Robust Safety Monitoring and Synergistic Operation Planning Between Time- and Energy-Efficient Movements of High-Speed Trains Based on MPC

• Published in: IEEE access Vol. 6; pp. 17377 - 17390
• Main Authors: Zhou, Yonghua, Tao, Xin
• Format: Journal Article
• Language: English
• Published: Piscataway IEEE 01.01.2018; The Institute of Electrical and Electronics Engineers, Inc. (IEEE)

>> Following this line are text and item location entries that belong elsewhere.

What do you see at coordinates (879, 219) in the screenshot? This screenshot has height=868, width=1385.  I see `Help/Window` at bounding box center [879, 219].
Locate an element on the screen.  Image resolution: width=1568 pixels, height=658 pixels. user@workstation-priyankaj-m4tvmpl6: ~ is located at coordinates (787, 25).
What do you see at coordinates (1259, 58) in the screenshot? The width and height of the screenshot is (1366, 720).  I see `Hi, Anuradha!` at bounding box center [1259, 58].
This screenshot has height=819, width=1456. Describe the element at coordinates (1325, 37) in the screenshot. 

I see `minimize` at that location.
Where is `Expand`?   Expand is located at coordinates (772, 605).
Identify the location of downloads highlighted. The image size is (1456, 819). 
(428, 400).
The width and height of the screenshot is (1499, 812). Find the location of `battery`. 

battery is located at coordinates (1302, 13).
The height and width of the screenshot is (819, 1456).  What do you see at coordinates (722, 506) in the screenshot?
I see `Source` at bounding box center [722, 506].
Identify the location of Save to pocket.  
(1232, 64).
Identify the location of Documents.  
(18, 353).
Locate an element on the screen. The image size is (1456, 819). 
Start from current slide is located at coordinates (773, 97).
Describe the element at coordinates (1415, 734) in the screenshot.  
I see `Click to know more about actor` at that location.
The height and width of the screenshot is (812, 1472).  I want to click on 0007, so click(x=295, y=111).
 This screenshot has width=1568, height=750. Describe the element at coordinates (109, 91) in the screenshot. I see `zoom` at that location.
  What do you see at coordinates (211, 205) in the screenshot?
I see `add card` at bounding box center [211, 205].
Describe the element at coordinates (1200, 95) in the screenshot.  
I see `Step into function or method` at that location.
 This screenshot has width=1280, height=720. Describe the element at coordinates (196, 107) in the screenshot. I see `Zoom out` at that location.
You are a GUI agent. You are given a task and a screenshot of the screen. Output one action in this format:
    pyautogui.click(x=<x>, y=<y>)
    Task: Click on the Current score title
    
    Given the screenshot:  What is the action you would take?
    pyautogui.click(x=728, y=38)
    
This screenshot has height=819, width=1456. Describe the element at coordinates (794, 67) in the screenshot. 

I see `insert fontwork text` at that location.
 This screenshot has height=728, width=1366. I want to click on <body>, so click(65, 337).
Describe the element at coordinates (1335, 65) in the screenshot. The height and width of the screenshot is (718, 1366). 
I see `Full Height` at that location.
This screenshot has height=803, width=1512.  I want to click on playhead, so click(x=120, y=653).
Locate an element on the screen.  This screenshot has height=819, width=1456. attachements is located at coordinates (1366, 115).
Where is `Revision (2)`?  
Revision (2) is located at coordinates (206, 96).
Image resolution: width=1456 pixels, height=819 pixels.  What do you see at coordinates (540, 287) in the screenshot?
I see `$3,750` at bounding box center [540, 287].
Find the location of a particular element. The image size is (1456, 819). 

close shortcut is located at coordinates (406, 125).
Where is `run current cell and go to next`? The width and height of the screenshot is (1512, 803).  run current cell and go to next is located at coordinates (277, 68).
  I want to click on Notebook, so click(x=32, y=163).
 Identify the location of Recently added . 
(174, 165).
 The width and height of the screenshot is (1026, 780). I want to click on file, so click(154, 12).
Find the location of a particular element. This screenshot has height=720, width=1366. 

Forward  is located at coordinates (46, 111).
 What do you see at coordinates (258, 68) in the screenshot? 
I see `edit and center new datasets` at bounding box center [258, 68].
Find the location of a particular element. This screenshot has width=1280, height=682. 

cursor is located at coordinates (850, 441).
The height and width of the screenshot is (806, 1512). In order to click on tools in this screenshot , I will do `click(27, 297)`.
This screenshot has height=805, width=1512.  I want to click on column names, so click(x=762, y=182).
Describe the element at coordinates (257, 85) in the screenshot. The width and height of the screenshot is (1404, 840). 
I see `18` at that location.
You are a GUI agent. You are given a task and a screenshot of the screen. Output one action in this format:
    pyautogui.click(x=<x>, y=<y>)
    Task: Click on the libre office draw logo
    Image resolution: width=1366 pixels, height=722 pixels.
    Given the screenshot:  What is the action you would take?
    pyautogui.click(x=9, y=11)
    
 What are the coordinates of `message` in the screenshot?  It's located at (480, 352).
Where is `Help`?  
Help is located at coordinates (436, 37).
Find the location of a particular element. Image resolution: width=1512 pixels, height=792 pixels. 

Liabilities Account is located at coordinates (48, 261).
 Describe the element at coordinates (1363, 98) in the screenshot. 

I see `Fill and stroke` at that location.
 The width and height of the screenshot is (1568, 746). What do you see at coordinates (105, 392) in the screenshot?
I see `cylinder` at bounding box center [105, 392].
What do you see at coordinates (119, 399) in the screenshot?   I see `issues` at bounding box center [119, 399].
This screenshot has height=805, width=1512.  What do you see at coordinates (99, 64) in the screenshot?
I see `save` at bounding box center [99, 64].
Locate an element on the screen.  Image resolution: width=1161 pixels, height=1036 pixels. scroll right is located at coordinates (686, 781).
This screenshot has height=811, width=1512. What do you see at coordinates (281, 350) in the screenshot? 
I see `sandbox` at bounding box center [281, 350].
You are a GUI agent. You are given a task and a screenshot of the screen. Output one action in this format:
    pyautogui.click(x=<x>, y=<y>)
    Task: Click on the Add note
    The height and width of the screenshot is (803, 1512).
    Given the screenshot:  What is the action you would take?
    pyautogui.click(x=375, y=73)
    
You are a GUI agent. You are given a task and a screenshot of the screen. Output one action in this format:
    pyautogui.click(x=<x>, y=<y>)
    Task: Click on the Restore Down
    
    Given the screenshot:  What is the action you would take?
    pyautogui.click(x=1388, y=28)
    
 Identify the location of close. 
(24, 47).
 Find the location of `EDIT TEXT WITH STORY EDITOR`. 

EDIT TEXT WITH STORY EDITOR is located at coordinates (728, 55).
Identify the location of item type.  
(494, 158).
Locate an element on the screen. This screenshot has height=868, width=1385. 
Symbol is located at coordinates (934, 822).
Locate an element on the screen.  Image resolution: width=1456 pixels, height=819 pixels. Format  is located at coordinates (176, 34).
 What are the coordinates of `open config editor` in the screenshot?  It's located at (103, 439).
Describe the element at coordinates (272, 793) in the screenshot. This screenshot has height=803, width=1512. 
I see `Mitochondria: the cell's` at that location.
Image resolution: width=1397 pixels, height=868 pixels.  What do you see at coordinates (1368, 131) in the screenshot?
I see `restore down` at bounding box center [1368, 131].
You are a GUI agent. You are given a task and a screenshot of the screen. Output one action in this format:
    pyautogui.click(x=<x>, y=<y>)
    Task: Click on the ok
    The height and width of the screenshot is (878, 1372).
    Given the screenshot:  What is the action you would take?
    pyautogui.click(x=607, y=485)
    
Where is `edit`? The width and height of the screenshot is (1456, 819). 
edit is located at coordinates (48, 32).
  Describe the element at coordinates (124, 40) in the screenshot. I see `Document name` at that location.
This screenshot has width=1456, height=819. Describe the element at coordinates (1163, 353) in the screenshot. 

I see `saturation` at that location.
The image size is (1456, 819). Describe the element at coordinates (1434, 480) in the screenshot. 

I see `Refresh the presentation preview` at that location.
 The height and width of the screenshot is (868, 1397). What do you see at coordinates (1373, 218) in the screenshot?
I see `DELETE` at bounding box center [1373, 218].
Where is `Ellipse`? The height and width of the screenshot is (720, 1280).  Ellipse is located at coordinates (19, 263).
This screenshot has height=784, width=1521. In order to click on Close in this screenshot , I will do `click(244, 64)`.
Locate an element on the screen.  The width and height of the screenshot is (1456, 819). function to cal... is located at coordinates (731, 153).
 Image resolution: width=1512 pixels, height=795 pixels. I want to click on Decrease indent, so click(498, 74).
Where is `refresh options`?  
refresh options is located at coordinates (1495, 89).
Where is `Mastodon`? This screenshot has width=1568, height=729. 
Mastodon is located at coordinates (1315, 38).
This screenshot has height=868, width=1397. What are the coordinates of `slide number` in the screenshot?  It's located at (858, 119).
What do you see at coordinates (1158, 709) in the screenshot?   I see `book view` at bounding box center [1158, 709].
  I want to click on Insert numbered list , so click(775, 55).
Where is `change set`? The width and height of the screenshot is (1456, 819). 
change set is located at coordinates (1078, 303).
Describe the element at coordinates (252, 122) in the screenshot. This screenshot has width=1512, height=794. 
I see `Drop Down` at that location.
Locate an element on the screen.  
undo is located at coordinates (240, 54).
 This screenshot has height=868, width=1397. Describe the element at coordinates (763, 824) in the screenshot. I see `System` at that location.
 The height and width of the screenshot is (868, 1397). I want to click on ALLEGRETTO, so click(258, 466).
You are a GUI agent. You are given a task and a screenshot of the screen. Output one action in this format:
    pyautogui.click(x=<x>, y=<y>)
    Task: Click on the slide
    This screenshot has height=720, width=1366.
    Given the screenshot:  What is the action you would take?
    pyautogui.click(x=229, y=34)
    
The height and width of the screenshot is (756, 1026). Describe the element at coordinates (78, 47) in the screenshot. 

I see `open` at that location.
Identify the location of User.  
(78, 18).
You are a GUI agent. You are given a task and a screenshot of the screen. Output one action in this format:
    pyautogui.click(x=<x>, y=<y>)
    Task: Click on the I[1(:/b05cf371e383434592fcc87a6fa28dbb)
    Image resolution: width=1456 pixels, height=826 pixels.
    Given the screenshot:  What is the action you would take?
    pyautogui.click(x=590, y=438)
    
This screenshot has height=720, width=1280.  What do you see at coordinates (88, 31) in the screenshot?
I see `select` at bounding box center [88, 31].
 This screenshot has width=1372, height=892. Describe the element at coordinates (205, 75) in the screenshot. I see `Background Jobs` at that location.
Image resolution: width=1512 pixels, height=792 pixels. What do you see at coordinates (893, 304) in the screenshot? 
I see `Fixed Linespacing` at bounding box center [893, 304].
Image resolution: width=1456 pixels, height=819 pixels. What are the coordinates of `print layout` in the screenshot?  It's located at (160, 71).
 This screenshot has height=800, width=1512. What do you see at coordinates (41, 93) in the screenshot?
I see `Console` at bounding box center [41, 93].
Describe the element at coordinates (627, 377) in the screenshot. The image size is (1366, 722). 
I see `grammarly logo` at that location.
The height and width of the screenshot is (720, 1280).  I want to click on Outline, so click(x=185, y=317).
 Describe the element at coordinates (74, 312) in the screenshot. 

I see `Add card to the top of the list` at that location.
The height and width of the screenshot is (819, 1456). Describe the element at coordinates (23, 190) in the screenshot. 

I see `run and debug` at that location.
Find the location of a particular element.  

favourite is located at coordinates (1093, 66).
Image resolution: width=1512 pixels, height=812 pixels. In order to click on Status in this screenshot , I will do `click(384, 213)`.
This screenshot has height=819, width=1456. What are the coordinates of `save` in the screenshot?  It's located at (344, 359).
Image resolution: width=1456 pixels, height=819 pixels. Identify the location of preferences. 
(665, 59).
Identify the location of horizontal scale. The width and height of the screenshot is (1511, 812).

• Subjects: Algorithms; automatic driving; Deceleration; Energy efficiency; energy saving; High speed rail; high-speed railway network; Junctions; Monitoring; network flow synergy; Numerical prediction; Planning; Prediction models; Predictive control; Predictive models; predictive rescheduling; Rail transportation; Real time operation; Rescheduling; Robustness (mathematics); Safety; Safety monitoring; Traffic safety; Trains
• ISSN: 2169-3536; 2169-3536
• DOI: 10.1109/ACCESS.2018.2815643

When disturbances occur during high-speed train operations, real-time conflict prediction and operation re-planning play a critical role in guaranteeing the safety and efficiency of networked railway traffic. This paper attempts to propose a methodology to synergistically deal with the three critical aspects, i.e., safety monitoring, conflict resolution, and energy-efficient planning under the mechanism of model predictive control (MPC). A non-analytical rule-based high-level train movement model is employed to predict train movements and find out potential operation conflicts. It describes dynamic speed feedback adjustments under the precondition of keeping appropriate safety distances between trains. Conflict detection is implemented considering variation ranges of accelerations and decelerations to keep appropriate robustness. A predictive train rescheduling model is proposed incorporating the MPC mechanism and the non-analytical prediction model. After conflict prediction and resolution, the energy-efficient problems are formulated for overtaken trains toward junctions in a railway network. The corresponding solution algorithm is developed, taking into account the confinements of time-efficient movements of overtaking trains on energy-efficient movements of overtaken trains. Accordingly, operation synergies between overtaking and overtaken trains toward the junctions in a railway network can be achieved. An implementation algorithm is proposed, which holistically deals with robust safety monitoring and synergistic operation planning of high-speed trains in the prediction horizon, employing the train movement prediction model. Numerical experiments demonstrate the efficiency of the proposed methodology for train synergistic safe and efficient operations.